» **Exercise**:
Rewrite the material from the line with "You are a computer-use agent. The" to the line with "point(234,41)", changing "text field" to "input box" and keeping everything else the same.

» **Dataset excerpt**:

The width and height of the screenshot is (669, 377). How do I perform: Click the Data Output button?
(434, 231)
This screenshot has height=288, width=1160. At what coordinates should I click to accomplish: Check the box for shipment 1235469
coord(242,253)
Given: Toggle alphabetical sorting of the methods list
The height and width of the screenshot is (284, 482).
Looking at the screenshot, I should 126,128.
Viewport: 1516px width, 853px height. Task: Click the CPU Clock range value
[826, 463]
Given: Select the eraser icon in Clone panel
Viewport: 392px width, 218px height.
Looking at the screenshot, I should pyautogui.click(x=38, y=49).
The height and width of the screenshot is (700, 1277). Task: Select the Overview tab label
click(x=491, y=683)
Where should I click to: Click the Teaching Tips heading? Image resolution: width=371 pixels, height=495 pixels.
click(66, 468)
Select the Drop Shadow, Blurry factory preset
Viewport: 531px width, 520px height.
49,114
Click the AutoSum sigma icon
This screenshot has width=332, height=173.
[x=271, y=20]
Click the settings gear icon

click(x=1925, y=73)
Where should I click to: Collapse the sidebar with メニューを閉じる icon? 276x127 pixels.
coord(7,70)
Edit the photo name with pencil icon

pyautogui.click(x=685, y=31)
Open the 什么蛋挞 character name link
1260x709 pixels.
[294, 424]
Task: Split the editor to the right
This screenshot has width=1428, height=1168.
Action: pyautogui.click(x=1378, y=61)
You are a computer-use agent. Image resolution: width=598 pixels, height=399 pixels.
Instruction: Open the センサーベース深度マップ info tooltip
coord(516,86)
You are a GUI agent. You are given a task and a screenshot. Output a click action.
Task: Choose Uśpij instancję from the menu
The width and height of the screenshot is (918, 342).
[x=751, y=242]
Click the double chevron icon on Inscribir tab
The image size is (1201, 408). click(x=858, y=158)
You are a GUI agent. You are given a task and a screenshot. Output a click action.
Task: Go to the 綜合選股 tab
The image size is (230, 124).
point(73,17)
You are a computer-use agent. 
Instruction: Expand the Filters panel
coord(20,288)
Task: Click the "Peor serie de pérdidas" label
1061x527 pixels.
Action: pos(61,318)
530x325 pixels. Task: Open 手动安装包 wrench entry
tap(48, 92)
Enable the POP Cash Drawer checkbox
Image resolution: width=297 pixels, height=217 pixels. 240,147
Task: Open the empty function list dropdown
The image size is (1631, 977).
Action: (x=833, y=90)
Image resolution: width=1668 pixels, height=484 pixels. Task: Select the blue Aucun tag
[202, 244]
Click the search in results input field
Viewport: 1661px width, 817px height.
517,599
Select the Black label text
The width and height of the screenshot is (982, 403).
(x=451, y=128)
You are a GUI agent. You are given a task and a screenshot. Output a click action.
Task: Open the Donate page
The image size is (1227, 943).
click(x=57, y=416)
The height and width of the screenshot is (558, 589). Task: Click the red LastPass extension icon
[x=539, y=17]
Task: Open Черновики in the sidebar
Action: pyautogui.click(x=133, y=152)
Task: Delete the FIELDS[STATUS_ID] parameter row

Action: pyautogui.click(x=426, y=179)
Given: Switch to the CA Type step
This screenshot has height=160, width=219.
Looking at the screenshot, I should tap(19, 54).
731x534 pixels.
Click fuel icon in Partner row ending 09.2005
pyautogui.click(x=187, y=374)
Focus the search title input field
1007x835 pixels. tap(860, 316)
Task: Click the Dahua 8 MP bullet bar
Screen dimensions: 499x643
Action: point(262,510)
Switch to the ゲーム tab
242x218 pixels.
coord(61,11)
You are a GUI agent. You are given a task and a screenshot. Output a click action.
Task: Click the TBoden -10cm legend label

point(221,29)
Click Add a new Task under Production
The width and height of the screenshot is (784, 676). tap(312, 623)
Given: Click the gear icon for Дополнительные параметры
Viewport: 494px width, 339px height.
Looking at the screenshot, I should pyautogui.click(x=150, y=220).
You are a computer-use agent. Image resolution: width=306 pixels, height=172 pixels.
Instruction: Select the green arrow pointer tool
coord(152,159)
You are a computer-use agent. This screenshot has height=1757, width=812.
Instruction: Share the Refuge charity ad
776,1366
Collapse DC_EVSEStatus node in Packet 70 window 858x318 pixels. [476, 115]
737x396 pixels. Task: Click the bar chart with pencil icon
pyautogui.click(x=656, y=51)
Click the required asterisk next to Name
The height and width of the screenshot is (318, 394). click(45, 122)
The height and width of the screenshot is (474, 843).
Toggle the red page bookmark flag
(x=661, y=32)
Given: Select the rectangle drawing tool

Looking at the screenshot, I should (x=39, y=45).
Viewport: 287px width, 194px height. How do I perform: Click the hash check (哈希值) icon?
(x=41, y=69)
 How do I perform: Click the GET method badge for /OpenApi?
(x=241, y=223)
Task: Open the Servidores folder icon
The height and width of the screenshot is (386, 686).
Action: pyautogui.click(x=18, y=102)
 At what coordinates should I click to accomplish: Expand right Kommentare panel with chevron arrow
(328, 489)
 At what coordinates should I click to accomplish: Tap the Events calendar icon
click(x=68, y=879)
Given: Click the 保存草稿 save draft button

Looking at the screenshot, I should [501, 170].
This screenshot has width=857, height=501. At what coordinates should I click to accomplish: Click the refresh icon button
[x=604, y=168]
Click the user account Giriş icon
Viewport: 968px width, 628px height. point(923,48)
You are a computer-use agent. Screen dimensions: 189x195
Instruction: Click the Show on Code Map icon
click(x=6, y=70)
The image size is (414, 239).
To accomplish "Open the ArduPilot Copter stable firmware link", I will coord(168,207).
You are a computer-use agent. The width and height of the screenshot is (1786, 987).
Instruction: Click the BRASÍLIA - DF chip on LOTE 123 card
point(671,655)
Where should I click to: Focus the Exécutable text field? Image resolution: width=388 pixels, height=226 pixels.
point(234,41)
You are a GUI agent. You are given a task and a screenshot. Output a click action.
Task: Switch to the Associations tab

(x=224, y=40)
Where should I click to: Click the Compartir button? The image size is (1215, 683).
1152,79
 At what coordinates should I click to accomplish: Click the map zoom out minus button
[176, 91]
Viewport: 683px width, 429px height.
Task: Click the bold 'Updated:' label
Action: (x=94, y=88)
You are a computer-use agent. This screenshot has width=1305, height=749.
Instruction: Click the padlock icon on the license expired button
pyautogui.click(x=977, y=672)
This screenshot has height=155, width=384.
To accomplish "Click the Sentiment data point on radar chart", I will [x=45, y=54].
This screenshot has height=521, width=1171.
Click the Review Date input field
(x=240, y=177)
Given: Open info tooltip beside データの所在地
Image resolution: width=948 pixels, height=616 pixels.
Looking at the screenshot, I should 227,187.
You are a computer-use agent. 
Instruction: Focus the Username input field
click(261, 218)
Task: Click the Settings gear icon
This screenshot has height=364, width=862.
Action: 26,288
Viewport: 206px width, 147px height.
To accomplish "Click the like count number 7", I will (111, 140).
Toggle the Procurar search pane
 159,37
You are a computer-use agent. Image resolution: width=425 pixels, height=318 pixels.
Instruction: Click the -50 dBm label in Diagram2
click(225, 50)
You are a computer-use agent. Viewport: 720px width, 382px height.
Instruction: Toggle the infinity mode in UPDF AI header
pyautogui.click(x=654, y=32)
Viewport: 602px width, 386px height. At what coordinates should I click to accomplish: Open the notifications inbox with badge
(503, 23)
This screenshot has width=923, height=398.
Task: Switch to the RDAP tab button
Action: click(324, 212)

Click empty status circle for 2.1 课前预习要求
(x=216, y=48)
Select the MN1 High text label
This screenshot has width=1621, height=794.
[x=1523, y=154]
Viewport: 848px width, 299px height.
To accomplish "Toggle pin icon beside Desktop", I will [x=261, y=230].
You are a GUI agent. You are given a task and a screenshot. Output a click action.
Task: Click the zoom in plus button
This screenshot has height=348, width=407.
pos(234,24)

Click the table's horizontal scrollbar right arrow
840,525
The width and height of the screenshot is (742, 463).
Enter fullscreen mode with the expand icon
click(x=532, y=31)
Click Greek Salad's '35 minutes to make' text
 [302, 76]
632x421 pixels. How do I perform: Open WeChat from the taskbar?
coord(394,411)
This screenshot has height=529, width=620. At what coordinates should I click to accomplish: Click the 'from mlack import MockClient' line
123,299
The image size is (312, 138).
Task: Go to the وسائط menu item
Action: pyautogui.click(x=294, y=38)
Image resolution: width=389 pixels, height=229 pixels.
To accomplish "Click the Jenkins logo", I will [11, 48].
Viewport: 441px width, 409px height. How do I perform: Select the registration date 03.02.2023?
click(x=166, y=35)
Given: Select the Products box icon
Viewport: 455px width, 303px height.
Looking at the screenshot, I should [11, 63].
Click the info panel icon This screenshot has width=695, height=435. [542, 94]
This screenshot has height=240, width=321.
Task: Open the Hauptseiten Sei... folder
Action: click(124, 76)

» **Result for this exercise**:
You are a computer-use agent. The width and height of the screenshot is (1786, 987).
Instruction: Click the BRASÍLIA - DF chip on LOTE 123 card
point(671,655)
Where should I click to: Focus the Exécutable input box? Image resolution: width=388 pixels, height=226 pixels.
point(234,41)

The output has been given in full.